Ascendió de manera bastante más firme que los bajó los peldaños de la escalera hacia la planta superior, donde las luces de colores danzaban al compás de los cuerpos sudorosos, donde del humo de los cigarrillos y los copazos de garrafón a ocho euros iban socavando sin prisa pero sin pausa la salud de los parroquianos. Salvo que nada de eso había ya. “No puede ser que hayan cerrado en cinco minutos”, pensó, pero lo parecía. Lo cierto es que lo parecía. Allí no había ni un alma. Nadie. Y no sólo eso: la discoteca se encontraba impecable, los suelos barridos y fregados, las copas y los vasos recogidos, los ceniceros vacíos y las sillas encima de las mesas y de las barras. -¿Qué cojones habrá pasado aquí?-, dijo en voz alta. -¿Me habré quedado dormida?
Algo asustada, sintiendo cómo el alcohol restante desaparecía de sus venas tan rápidamente como fue su ingesta, sacó su Nokia N93i y buscó a tientas en la oscuridad reinante el número de teléfono de alguna de sus amigas, para darse cuenta, con desesperación, de que carecía de cobertura necesaria.
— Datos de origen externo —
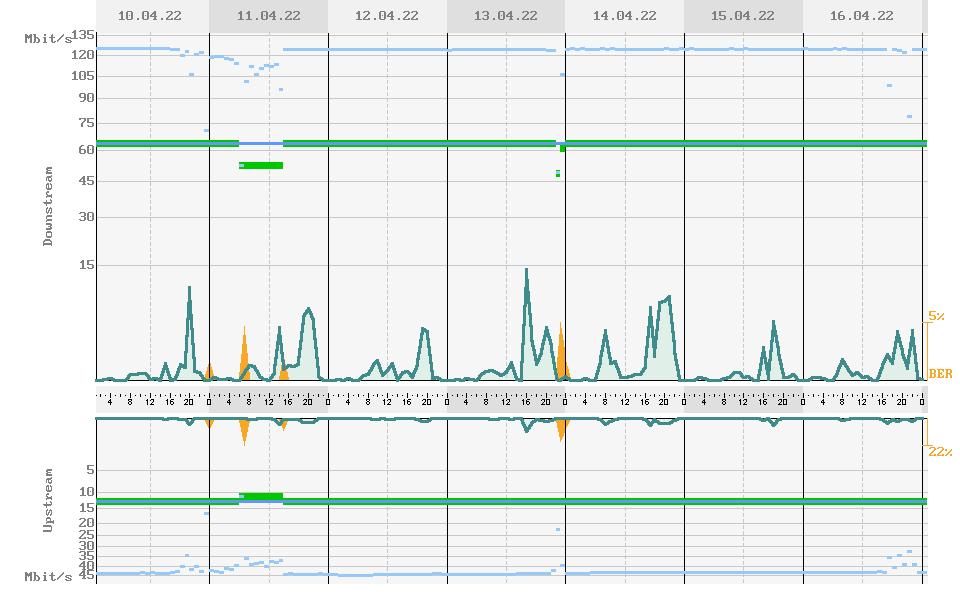Click the 25 upstream axis value
The height and width of the screenshot is (600, 960).
[86, 534]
Ninguna alentadora raya aparecía en la esquina superior izquierda de la pantalla de su móvil. El pánico iba creciendo dentro de ella, aunque acertó a posicionarse en frente de la puerta principal, sólo para comprobar que ésta se encontraba cerrada a cal y canto. “Debe haber una salida trasera, como en todos los establecimientos, ¿no?”, se obligó a pensar, “Si no tienen otro acceso más es ilegal, o eso he oído, así que tranquila, que este garito tan grande tiene que tener una puerta de emergencia fijo, sólo tienes que encontrarla, ¿vale? Cálmate y búscala”.
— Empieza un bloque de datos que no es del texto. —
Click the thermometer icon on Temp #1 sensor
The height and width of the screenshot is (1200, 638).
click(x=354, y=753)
Ya totalmente sobria, y al borde de un ataque de ansiedad, recorrió las cuatro paredes de la planta de arriba del local, tanteando con las manos y con los ojos que se iban acostumbrando poco a poco a la penumbra. Sus dedos poco a poco se colmaban de la suciedad reinante, al igual que su modelito y su nariz, obligándola a estornudar un par de veces. -Maldita alergia al polvo-, murmuró. Nada. No encontró nada. Por dos veces vio frustradas sus esperanzas al dar con sendas puertas que llevaban al almacén de las escobas y a un despacho infestado de papeles pero no de salidas de emergencia. -Seguro que estará en la planta de abajo, seguro-, decía muy asustada, para infundirse cierto ánimo poco convincente. -No hay que desesperar ante la adversidad, joder, eres una mujer hecha y derecha, hecha y derecha, coño, de treinta tacos-, repetía como un mantra mientras descendía de nuevo la escalera hacia la planta de abajo. -Tiene que estar, tiene que estar. ¿Cómo no va a estar, mujer? Tranquila, Laura, por Dios, tranquila.